Increasing over time, the size of the exemption — which can be claimed for each taxpayer and each dependent —- will also offset other possible state tax increases resulting from the federal package, such as changes affecting moving expenses or pass-through income for small businesspeople, Calley said.
House Minority Leader Sam Singh, D-East Lansing, said Democrats warned that the Trump tax plan rushed through Congress would have unforeseen consequences.
“We have to ... protect Michiganders from this tax hike," Singh said.
"But we can't stop there," he said, adding it was time to counter changes made by Snyder and the Legislature in 2011 and "put more money in the pockets of working people instead of corporations.”
Under current law, the Michigan personal exemption was already set to increase to $4,300 in 2021, to account for inflation. Snyder's plan tacks on further stepped increases to hike the exemption to $4,500 in 2021.
"The intent is to leave taxpayers whole and to err on the side of giving them a little bit of a tax decrease," Calley told the Free Press.
Attorney General Bill Schuette, who, like Calley, is seeking the Republican nomination for governor, issued a campaign news release saying Michigan should "seize the opportunity" and reduce the state personal income-tax rate from 4.25% to 3.9%.

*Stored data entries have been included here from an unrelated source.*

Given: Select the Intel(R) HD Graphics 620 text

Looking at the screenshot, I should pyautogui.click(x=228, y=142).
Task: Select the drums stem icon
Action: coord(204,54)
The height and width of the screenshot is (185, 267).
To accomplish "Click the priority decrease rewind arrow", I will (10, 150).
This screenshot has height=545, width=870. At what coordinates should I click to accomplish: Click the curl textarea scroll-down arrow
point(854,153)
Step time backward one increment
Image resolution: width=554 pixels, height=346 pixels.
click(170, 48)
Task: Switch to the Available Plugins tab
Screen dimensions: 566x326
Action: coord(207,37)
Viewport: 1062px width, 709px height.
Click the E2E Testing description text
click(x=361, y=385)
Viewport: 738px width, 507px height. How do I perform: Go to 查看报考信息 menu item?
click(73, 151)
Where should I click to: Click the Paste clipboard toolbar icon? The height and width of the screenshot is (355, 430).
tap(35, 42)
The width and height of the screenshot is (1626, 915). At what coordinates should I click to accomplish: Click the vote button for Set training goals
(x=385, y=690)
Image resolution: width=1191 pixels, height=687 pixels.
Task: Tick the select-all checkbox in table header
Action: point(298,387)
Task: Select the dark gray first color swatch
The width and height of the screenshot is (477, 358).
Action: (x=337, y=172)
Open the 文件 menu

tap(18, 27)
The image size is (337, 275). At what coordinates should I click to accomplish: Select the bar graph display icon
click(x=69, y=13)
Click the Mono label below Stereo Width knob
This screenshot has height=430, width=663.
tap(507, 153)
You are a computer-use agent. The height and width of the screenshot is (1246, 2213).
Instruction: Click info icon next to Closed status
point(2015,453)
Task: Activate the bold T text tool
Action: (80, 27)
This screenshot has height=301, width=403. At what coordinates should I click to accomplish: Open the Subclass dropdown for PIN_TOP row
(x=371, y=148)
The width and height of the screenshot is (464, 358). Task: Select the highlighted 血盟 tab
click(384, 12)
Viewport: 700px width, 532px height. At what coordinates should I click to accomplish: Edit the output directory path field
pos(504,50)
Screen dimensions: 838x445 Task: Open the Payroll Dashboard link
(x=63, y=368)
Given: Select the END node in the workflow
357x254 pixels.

The Legislature approved what was to be a temporary hike in the state income tax rate from 3.9% to 4.35% in 2007, under Democratic Gov. Jennifer Granholm when the state was scrambling for revenues at the depths of the recession. It has since been reduced to 4.25%, but not to its former level.
"Let's cut taxes now, as Republicans did at the federal level, by working to finally eliminate the Granholm income tax increase," Schuette said in a news release.
Reducing the rate to 3.9% would amount to about a $900-million tax cut, but the benefits of it would be felt more by higher-income earners, Treasurer Nick Khouri said Monday.
Gilda Jacobs, president and CEO of the Michigan League for Public Policy, said a rollback of the state income-tax rate would disproportionately benefit the wealthy.
"Gov. Snyder's proposal to restore the state personal exemption is the right move and the fairest approach to benefit all taxpayers at all income levels equally," Jacobs said in a news release.
"This fix is needed quickly to provide Michigan taxpayers some clarity as they plan for the next tax year, and hopefully the Legislature will heed this urgency and embrace this equity."
Calley said further adjustments may be needed to counter what is expected to be a much smaller state tax windfall at the corporate level, resulting from the federal tax changes. Those adjustments will come later, as fixing the personal income-tax situation was more urgent, he said.
Last February, House Speaker Tom Leonard, R-DeWitt, backed a plan to cut the state's income tax rate from 4.25% to 3.9% over four years, only to see the measure — which Snyder and some Republicans opposed — fall short.
"Speaker Leonard and the governor first spoke about this proposal this morning, and experts in the House are reviewing it now," said Leonard spokesman Gideon D'Assandro. "We are going to put together the best plan for the taxpayers."
Snyder resisted efforts to roll back the income tax rate in 2017, noting the state continues to fact a tight budget, partly due to hundreds of millions of dollars a year in corporate tax credits issued in the 2000s and partly due to new pressures on the general fund created by a 2015 road funding package and a phase-out of the personal property tax on manufacturing equipment.
The state also cut corporate taxes by about $1.8 billion when it eliminated the Michigan Business Tax and replaced it with a 6% Corporate Income Tax, which only a minority of Michigan businesses are required to pay.
State Rep. Jim Tedder, R-Clarkston, chairman of the House Tax Policy Committee, said the restoration of the personal exemption is necessary to "preserve the status quo," but he is ready to explore "additional tax relief."
"Money always looks better in the pockets of the consumers and Michigan taxpayers," and further tax cuts will "continue to stimulate the economy," Tedder said.